* [Items listed in a dataset]:
** Begin **

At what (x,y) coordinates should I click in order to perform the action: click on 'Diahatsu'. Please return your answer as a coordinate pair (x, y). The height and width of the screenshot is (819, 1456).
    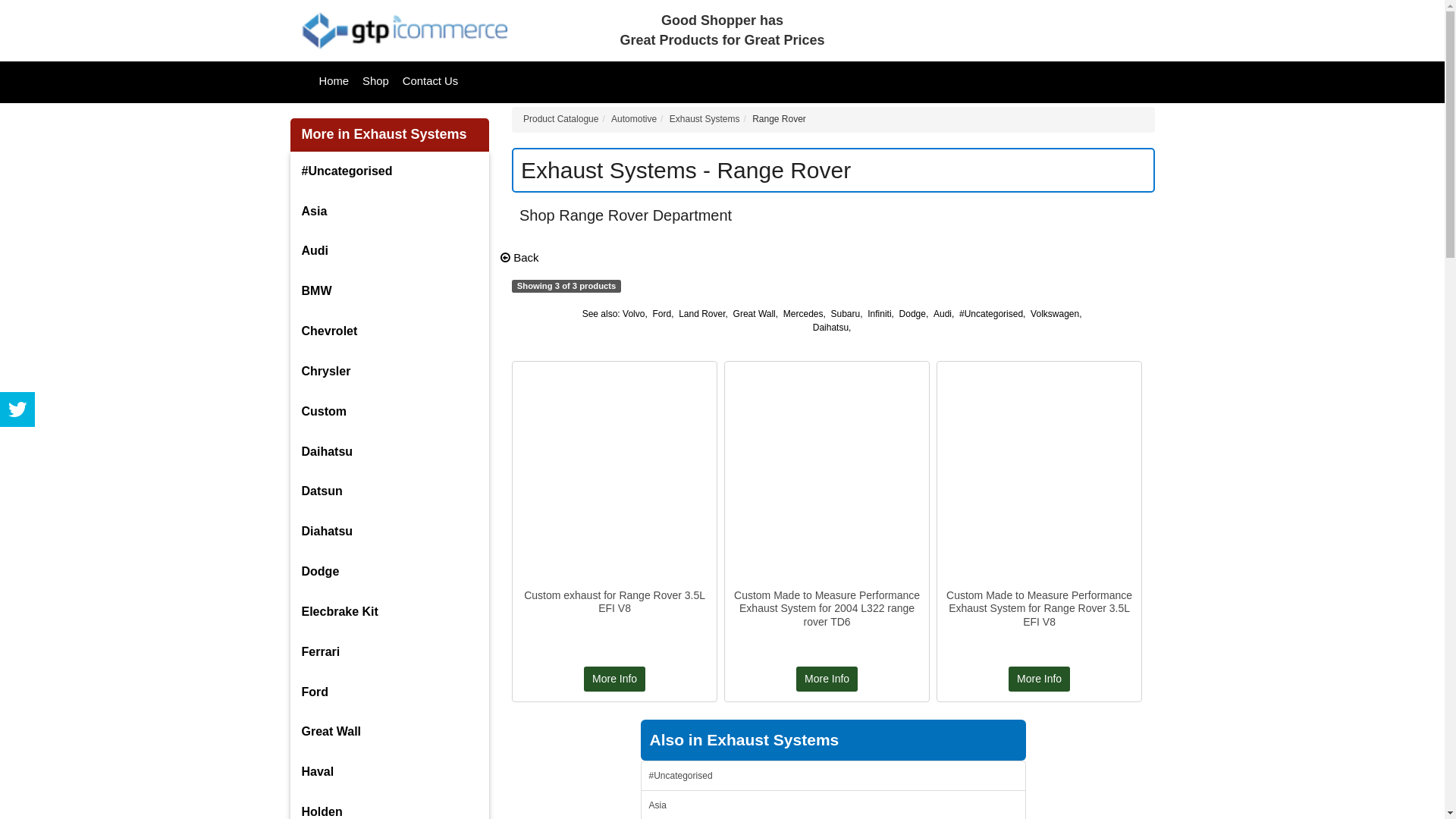
    Looking at the image, I should click on (389, 531).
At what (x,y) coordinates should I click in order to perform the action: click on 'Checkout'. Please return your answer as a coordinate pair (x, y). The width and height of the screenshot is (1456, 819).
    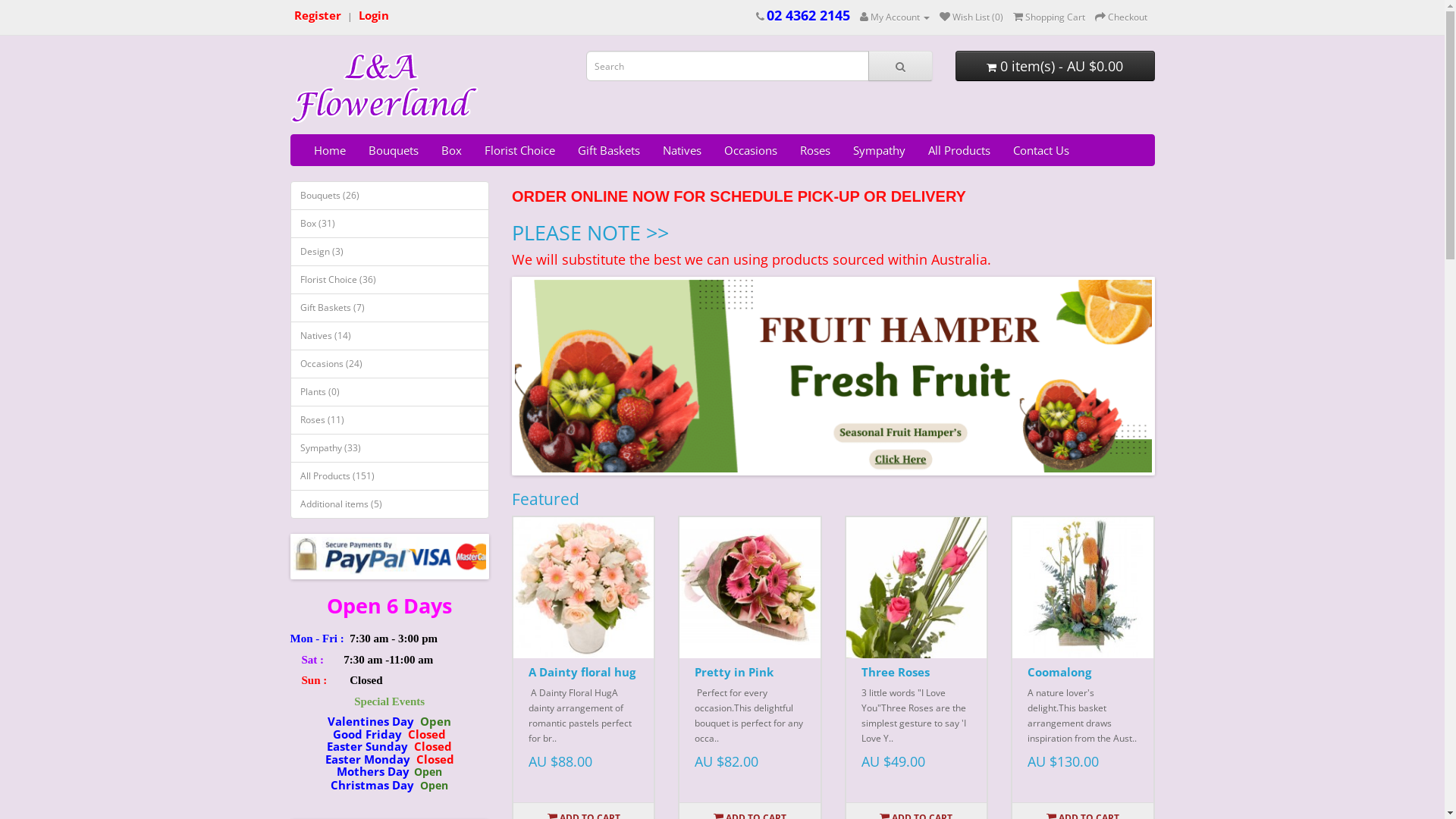
    Looking at the image, I should click on (1121, 17).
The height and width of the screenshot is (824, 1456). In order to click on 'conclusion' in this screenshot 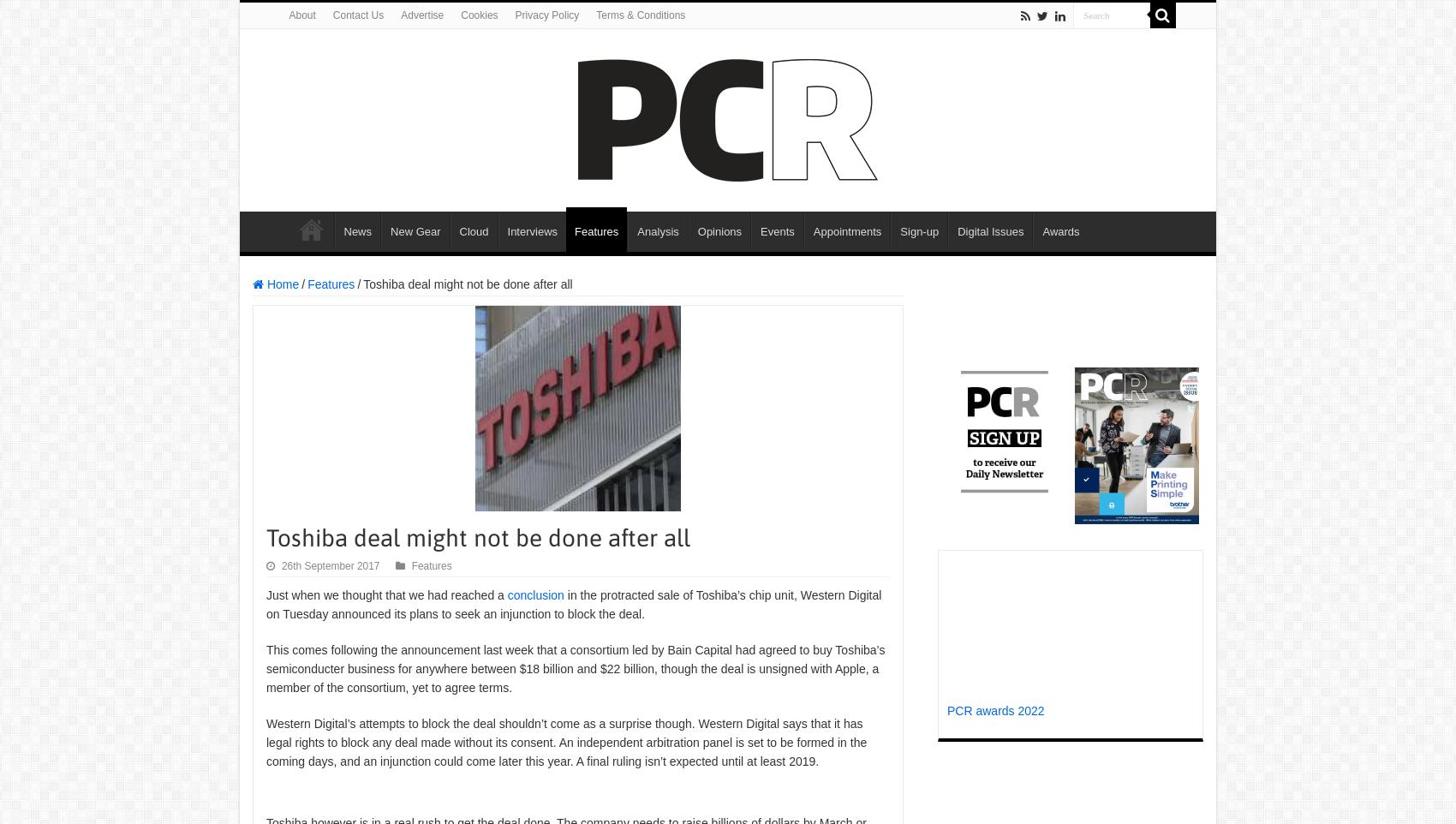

** End **

* [Exercise aim]: Reproduce the listing above, substituting "screen capture" for each occurrence of "screenshot" and changing nothing else. Leave the pictures out.

* [Solved problem]:
At what (x,y) coordinates should I click in order to perform the action: click on 'Diahatsu'. Please return your answer as a coordinate pair (x, y). The height and width of the screen capture is (819, 1456).
    Looking at the image, I should click on (389, 531).
At what (x,y) coordinates should I click in order to perform the action: click on 'Checkout'. Please return your answer as a coordinate pair (x, y). The width and height of the screen capture is (1456, 819).
    Looking at the image, I should click on (1121, 17).
The height and width of the screen capture is (824, 1456). In order to click on 'conclusion' in this screen capture 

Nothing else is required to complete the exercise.